Give again only what runs from the line with "Instruction: Click the Cancel scan button" to the final line of the entries below, exactly as written and without pictures.

___

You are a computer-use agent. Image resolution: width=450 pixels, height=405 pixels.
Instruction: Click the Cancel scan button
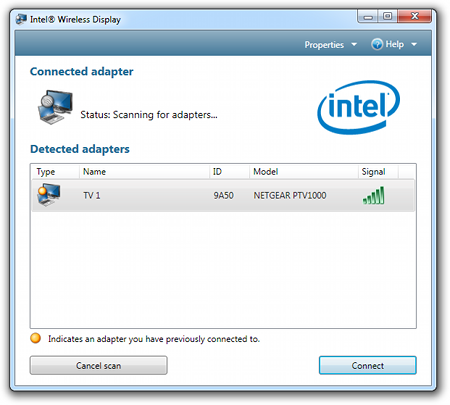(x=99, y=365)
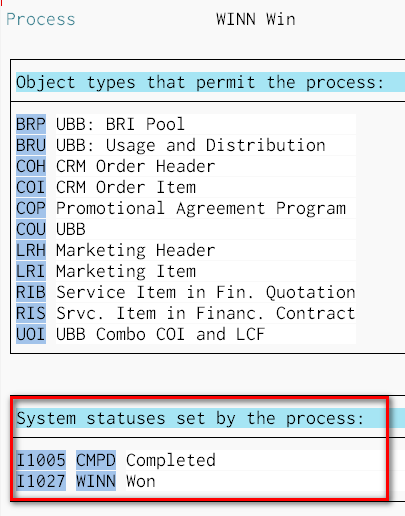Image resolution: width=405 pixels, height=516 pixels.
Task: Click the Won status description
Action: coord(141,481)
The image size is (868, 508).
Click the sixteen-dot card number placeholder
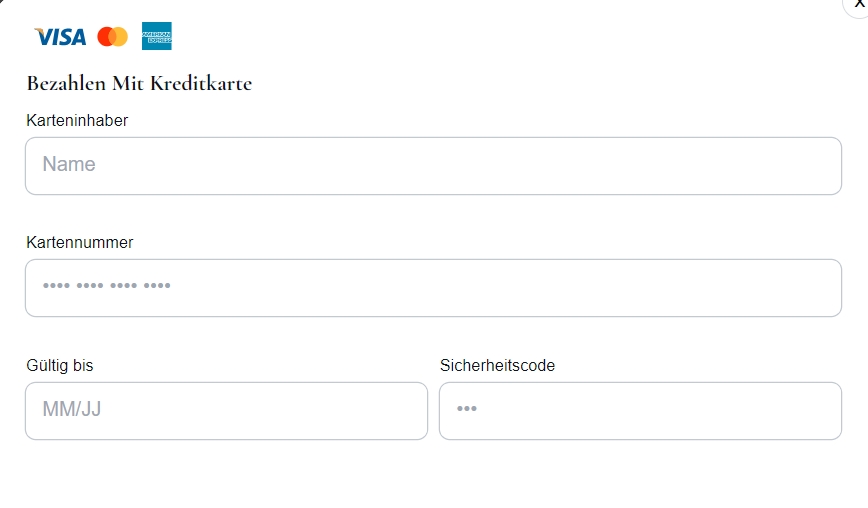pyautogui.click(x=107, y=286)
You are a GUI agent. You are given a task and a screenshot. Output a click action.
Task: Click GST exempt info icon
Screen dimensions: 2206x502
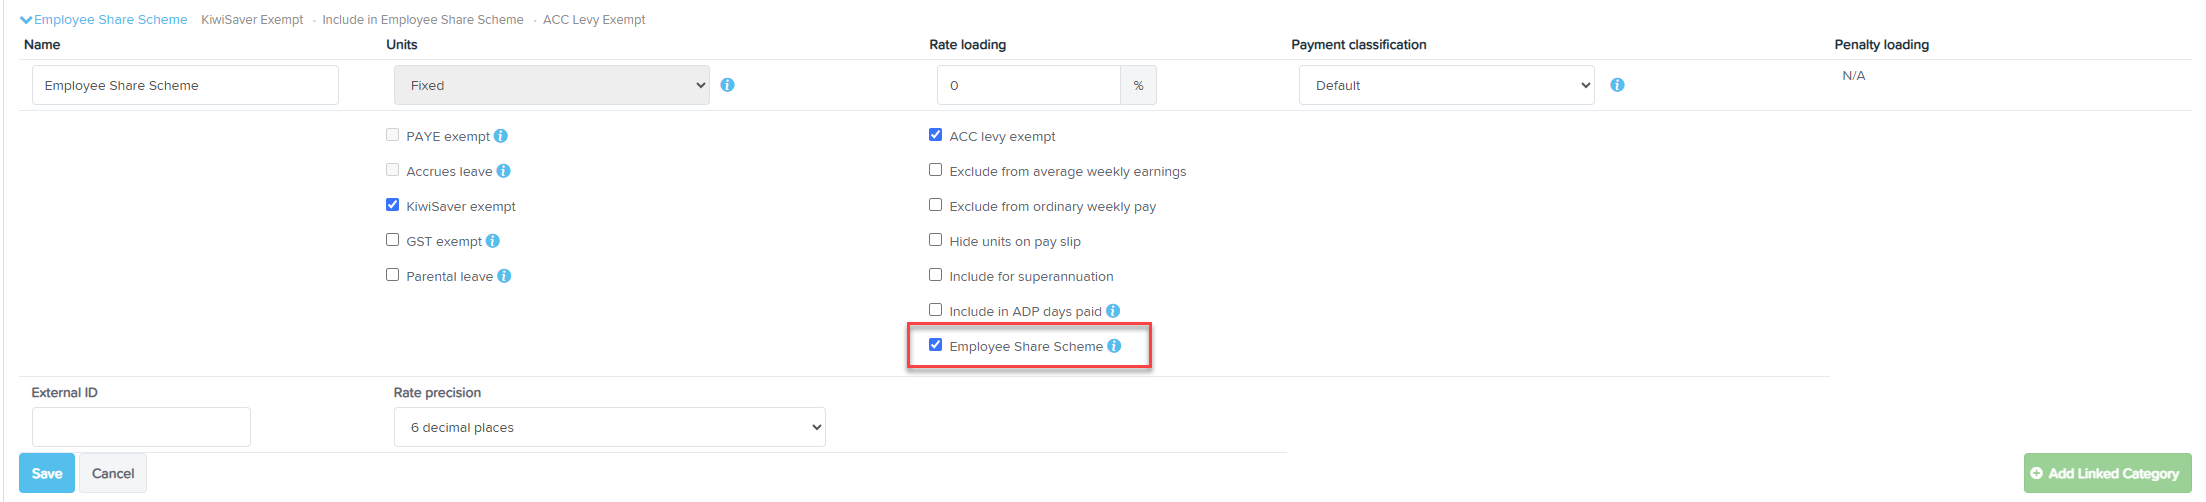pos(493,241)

___

▶ Solved problem
Instruction: Click the Cancel scan button
(x=99, y=365)
Image resolution: width=405 pixels, height=516 pixels.
Task: Click the Won status description
Action: coord(141,481)
The image size is (868, 508).
Click the sixteen-dot card number placeholder
pyautogui.click(x=107, y=286)
You are a GUI agent. You are given a task and a screenshot. Output a click action.
Task: Click GST exempt info icon
Screen dimensions: 2206x502
pos(493,241)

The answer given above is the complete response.